Everybody starts puberty a little differently. Medication?! Wow, people suggests meds for everything. And growing up is a part of life. I hope you didn't medicate her for that. As a parent I would encourage your daughter to explore herself, and be proud of her image. Kids at school/everywhere are cruel enough. Make sure she knows what is happening, how her body will change in the upcoming years. Make it a good thing. A proud thing. She should be proud to be a girl/woman, and not embarrassed by it. And because she is changing on the early side of things is no reason to get frazzled. Girls especially are easily embarrassed by their image. Give her the tools and confidence to have a great self image. (I wish someone, my mom, would have done that for me.) If you are too uncomfortable talking to her about it, take her to her Pedi. They have good Dr.'s and Nurses that talk to kids all the time about growing up.
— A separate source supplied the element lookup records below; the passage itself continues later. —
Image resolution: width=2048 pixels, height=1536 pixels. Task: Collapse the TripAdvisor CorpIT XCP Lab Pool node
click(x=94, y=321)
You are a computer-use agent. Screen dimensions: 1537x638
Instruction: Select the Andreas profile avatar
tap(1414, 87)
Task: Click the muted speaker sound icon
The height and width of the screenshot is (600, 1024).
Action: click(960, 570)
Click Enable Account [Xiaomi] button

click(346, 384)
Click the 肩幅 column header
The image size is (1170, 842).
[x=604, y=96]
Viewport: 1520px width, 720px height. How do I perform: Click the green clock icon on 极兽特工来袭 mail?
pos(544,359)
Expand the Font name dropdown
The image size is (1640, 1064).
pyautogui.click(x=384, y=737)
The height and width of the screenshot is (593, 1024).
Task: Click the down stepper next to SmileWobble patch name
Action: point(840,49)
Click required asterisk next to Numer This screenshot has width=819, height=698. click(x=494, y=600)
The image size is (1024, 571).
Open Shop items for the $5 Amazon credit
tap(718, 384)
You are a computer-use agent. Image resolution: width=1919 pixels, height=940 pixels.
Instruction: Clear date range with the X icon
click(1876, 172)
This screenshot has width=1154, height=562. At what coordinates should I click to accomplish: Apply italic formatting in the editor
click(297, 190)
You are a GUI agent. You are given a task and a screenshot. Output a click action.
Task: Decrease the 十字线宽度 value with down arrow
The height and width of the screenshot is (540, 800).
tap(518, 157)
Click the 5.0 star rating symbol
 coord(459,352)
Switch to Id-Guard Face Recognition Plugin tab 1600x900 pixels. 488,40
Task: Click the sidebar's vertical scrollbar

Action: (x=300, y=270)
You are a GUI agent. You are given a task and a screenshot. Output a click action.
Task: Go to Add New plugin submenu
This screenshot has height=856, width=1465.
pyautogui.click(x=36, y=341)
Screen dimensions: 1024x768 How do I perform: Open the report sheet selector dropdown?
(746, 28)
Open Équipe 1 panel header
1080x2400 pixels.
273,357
Then at home remind her that she no matter what is a beautiful, smart, wonderful girl that you love reguardless of what others think. (I grew up with the notion that my peers had all the answers and when they said I was ugly or worthless I believed them. It still hasn't gotten out of my mind. I have a Husband who loves me, and thinks I am beautiful, but because of my poor self image I grew up knowing, I find his comments hard to take. I don't think anyone should feel bad about themselves.) If you can give her the ability to love herself as much as you love her, growing up won't be so hard.
Why would someone tell you to medicate your child? You are the one who is the parent. Your daughter may have ADHD, but that is controllable with out meds. All you have to do is stay on top of the symptoms- remember keep her focus, slow down, and schedules-don't change things up regularly. A constant schedule will keep her knowing what is expected next, and wich behavior is exceptable. Meds? Is she really that bad? Does she need to know that the only way she is "ok" is with Meds? Meds for growing up, really!
I hope you do what you think is right. Love the heck out of that little girl. Be proud of her with every step of her growing up, even when you'd really love to keep her little a while longer (forever).